Extracted material –
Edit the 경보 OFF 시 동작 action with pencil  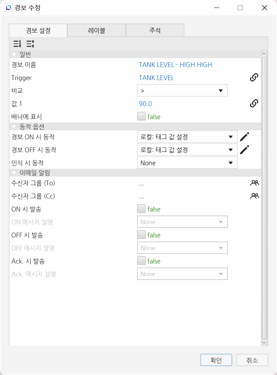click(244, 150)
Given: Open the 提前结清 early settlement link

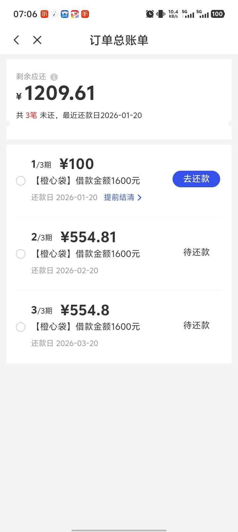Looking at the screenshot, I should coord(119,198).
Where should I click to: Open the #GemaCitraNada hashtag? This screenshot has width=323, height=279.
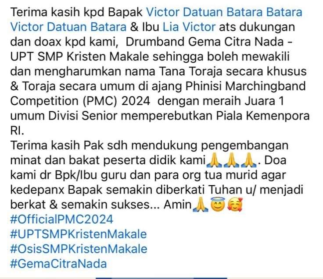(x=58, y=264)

Assignment –
After locating the line that contains "Given: Open the 提前结清 early settlement link", output it and all later lines through the end of the material exactly, leaving out pictures.

Response –
Given: Open the 提前结清 early settlement link

Looking at the screenshot, I should coord(119,198).
Where should I click to: Open the #GemaCitraNada hashtag? This screenshot has width=323, height=279.
(x=58, y=264)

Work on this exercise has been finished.